Search the listing below for the word "agent" and copy each line that holds it.

> [Data section]:
______

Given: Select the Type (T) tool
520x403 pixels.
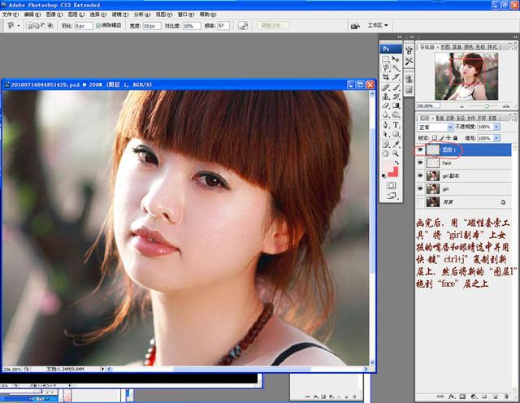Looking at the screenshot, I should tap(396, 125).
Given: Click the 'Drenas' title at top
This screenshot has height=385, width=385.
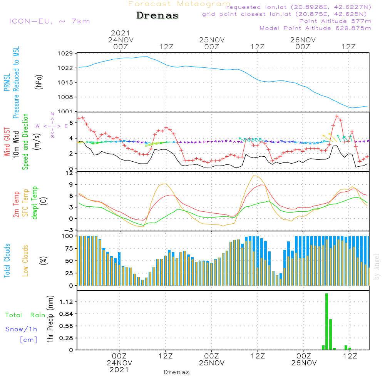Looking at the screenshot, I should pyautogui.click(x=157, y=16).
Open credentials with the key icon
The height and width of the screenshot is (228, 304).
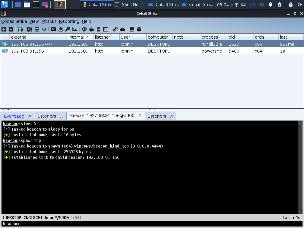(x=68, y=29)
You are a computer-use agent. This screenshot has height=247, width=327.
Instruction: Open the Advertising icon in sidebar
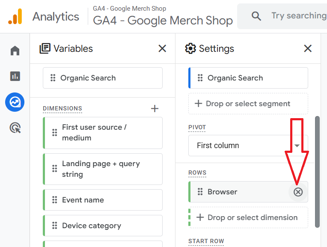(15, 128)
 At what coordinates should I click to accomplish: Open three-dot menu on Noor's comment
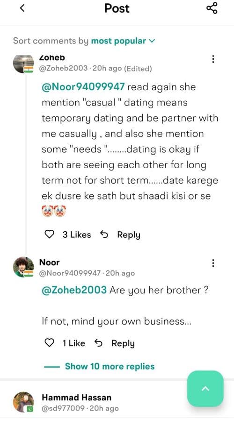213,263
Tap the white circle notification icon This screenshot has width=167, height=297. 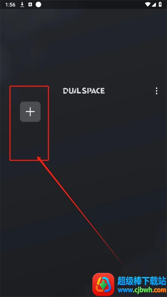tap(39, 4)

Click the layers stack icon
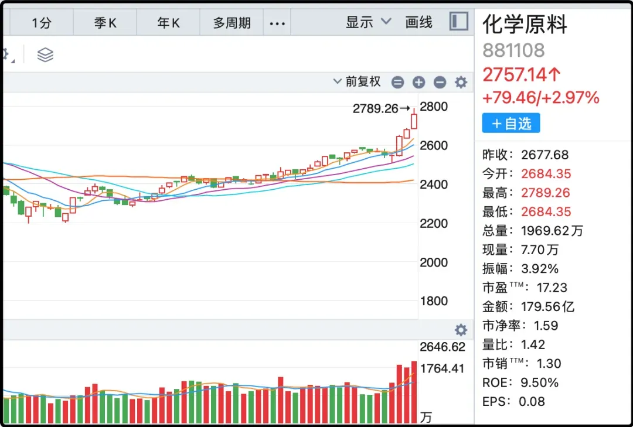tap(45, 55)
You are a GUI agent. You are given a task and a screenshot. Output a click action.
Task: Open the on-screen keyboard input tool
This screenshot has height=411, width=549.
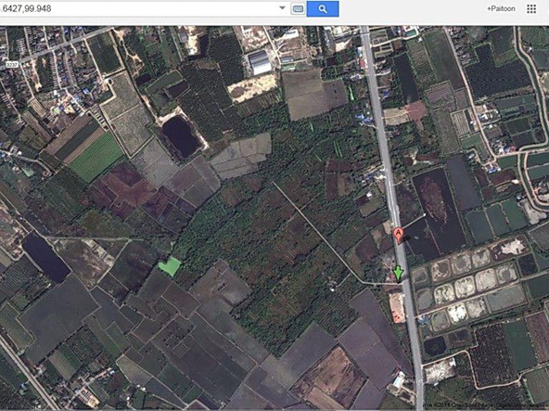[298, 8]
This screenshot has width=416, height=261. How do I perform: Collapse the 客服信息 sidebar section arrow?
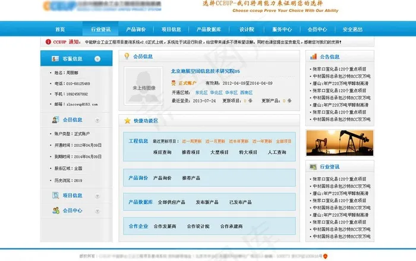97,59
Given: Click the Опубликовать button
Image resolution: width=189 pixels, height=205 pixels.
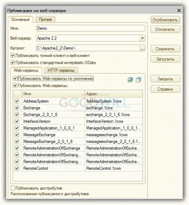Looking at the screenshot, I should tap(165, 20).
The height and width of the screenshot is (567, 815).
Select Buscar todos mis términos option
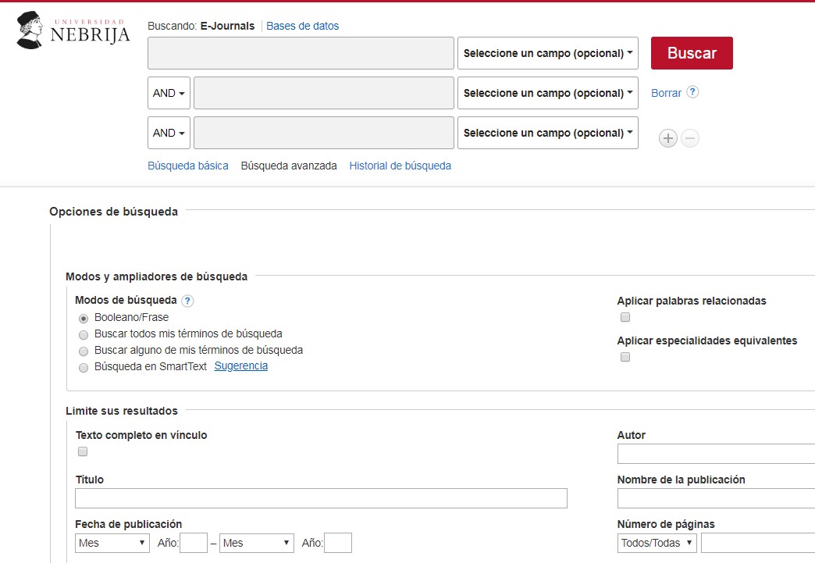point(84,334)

______

> [Task solution]:
You are a computer-use agent. This screenshot has height=247, width=327.
You are a GUI agent. You are given a task and a screenshot. Output a click action.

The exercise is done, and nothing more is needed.